I encourage anyone who cares for a child with special needs to work on these three steps to ensure the child is fully protected into adulthood.
1. Be their advocate.
It’s easy? You have been doing this your child’s entire life! If your child is about to “age” out of the education system, it’s time to repurpose and reorient your school advocacy skills. Be sure to enroll your child in public benefit programs, community supports and services designed to provide social skills development, job training, housing, medical care and respite care. Some of these programs are free. Provided by the government through Social Security, Texas Workforce Commission, HHS/Medicaid. Due to the long latency (10-12 years in some cases!) it is essential to learn about these options early.
2. Be their protector.
You definitely have this! If you are reading this article, make sure your child with special needs receives all the interventions you can afford or defend and all the medical care they need to maximize their development. Don’t stop when you’re 18! Unfortunately, the world is full of people who prey on and take advantage of other adults’ weaknesses. The law does not “recognize” that your child is disabled. Instead, “presume” that your child, at her 18th birthday, is well-equipped to make all the decisions known to adulthood without the help of other adults. .This assumption is often unfair to neurodiverse young adults and their caregiver.

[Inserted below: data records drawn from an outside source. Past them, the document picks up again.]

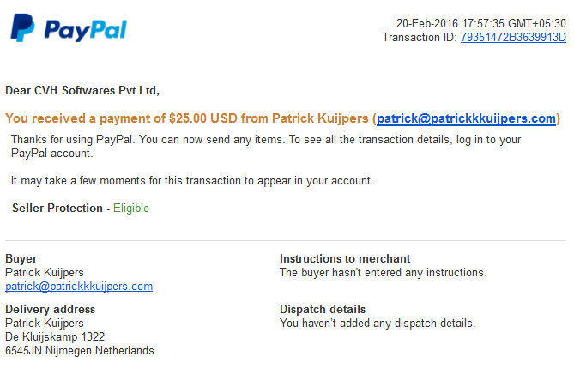Click the Instructions to merchant heading
The height and width of the screenshot is (375, 574).
(x=345, y=259)
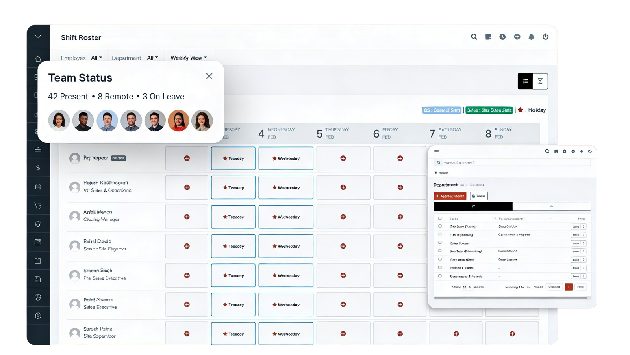Click the power logout icon in header
This screenshot has width=630, height=355.
tap(545, 37)
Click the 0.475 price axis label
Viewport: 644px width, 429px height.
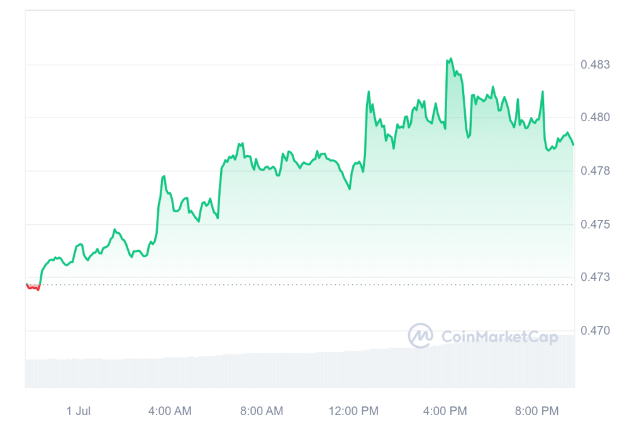pyautogui.click(x=595, y=224)
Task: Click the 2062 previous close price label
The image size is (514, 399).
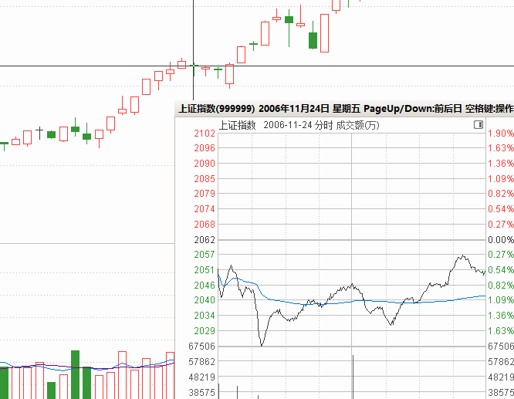Action: (x=205, y=240)
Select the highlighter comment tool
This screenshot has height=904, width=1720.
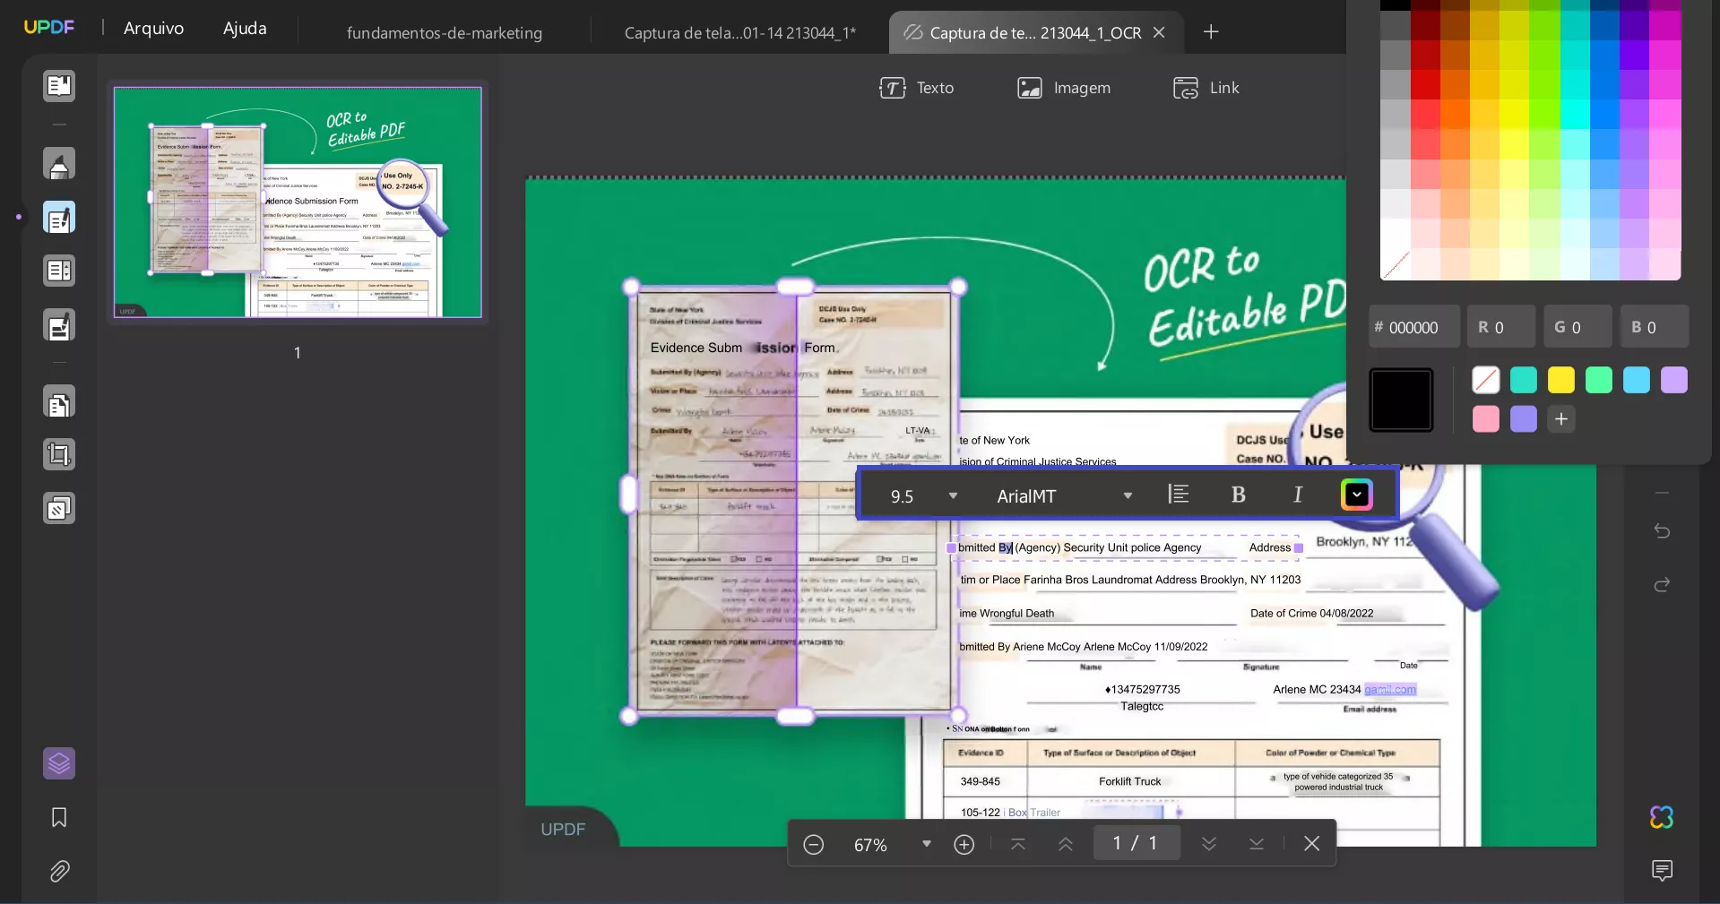point(59,164)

If you know your child will need your full support for the rest of their lives, take legal action to become their permanent guardian. Permission is guaranteed. The guardianship process begins through your child’s probate court when she turns 17.5 and can become a guardian by her 18th birthday. Once the process is complete, you will become their lifelong guardian. Alternatively, if you believe your child is capable of making good decisions and just needs guidance, consult a real estate planning attorney who can speak with your child’s doctor, employer, and financial institution for assistance Prepare legal documents so you can continue to participate in complex decision-making after you turn 18.

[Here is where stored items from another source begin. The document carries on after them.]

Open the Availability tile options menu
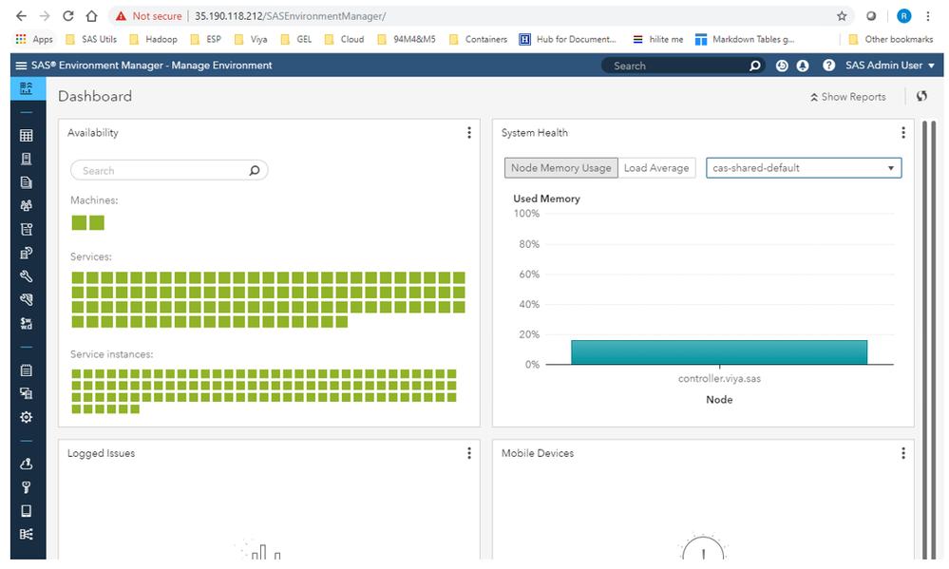This screenshot has width=949, height=569. point(469,133)
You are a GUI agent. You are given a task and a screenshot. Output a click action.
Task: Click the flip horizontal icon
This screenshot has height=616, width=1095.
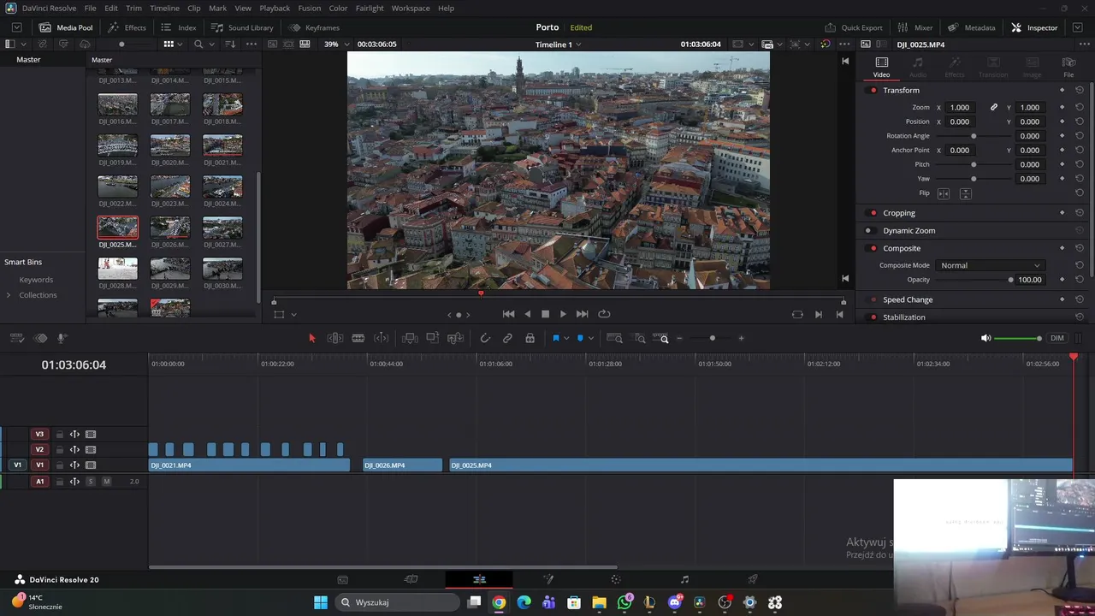[944, 193]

3. Preserve your legacy for them.
“Legacy” is how you want to be remembered and how you want your loved ones to be treated after you die. I want to be able to have But plans for the future come with tough debates. That’s why it’s so important to have an experienced professional guide these conversations. Financial planners and estate planning attorneys can help you overcome your natural fear of the unknown. These planners help children with special needs secure the lives they want and provide ongoing care. help by creating a workable plan to Whether it’s life insurance, investment products, wills, special needs trusts, or guardianship plans, taking the time to plan can start to make your future and that of your loved ones more secure. When you feel confident, you become more confident in your ability to tackle life’s next hurdle.we become resilient.